Problem statement: Each record must appear in the answer exactly as given.

Dataset content:
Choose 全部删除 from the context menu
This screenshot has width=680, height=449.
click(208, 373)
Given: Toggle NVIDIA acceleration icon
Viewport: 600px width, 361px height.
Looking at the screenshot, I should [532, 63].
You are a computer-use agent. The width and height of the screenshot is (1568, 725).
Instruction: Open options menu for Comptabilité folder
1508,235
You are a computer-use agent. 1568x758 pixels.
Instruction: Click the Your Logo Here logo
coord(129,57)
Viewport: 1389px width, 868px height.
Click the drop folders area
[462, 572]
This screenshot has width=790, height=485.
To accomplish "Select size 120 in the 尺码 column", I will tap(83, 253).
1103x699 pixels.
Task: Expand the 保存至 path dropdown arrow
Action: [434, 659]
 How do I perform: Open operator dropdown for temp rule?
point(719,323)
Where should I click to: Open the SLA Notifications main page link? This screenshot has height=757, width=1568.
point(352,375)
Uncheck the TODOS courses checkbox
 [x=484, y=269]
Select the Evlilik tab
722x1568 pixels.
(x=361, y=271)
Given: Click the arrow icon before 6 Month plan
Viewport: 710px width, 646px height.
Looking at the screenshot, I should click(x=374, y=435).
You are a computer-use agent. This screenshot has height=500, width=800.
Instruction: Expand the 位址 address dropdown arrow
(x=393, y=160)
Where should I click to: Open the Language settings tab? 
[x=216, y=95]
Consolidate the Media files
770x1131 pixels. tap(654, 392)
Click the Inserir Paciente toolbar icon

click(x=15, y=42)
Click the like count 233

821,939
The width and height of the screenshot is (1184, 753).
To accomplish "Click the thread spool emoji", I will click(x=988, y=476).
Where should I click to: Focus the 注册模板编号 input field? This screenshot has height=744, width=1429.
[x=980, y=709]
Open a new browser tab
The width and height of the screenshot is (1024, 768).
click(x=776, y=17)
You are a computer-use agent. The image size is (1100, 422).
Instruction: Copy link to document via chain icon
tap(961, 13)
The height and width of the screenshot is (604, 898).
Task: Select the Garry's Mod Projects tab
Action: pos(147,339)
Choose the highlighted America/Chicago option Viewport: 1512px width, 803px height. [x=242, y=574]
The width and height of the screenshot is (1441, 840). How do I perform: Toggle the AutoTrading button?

Reply:
Choose 全部删除 from the context menu
This screenshot has width=680, height=449.
click(208, 373)
Given: Toggle NVIDIA acceleration icon
Viewport: 600px width, 361px height.
Looking at the screenshot, I should [532, 63].
You are a computer-use agent. The width and height of the screenshot is (1568, 725).
Instruction: Open options menu for Comptabilité folder
1508,235
You are a computer-use agent. 1568x758 pixels.
Instruction: Click the Your Logo Here logo
coord(129,57)
Viewport: 1389px width, 868px height.
Click the drop folders area
[462, 572]
This screenshot has width=790, height=485.
To accomplish "Select size 120 in the 尺码 column", I will tap(83, 253).
1103x699 pixels.
Task: Expand the 保存至 path dropdown arrow
Action: [434, 659]
 How do I perform: Open operator dropdown for temp rule?
point(719,323)
Where should I click to: Open the SLA Notifications main page link? This screenshot has height=757, width=1568.
point(352,375)
Uncheck the TODOS courses checkbox
 [x=484, y=269]
Select the Evlilik tab
722x1568 pixels.
(x=361, y=271)
Given: Click the arrow icon before 6 Month plan
Viewport: 710px width, 646px height.
Looking at the screenshot, I should click(x=374, y=435).
You are a computer-use agent. This screenshot has height=500, width=800.
Instruction: Expand the 位址 address dropdown arrow
(x=393, y=160)
Where should I click to: Open the Language settings tab? 
[x=216, y=95]
Consolidate the Media files
770x1131 pixels. tap(654, 392)
Click the Inserir Paciente toolbar icon

click(x=15, y=42)
Click the like count 233

821,939
The width and height of the screenshot is (1184, 753).
To accomplish "Click the thread spool emoji", I will click(x=988, y=476).
Where should I click to: Focus the 注册模板编号 input field? This screenshot has height=744, width=1429.
[x=980, y=709]
Open a new browser tab
The width and height of the screenshot is (1024, 768).
click(x=776, y=17)
You are a computer-use agent. The image size is (1100, 422).
Instruction: Copy link to document via chain icon
tap(961, 13)
The height and width of the screenshot is (604, 898).
Task: Select the Garry's Mod Projects tab
Action: pos(147,339)
Choose the highlighted America/Chicago option Viewport: 1512px width, 803px height. [x=242, y=574]
The width and height of the screenshot is (1441, 840). How do I perform: Toggle the AutoTrading button?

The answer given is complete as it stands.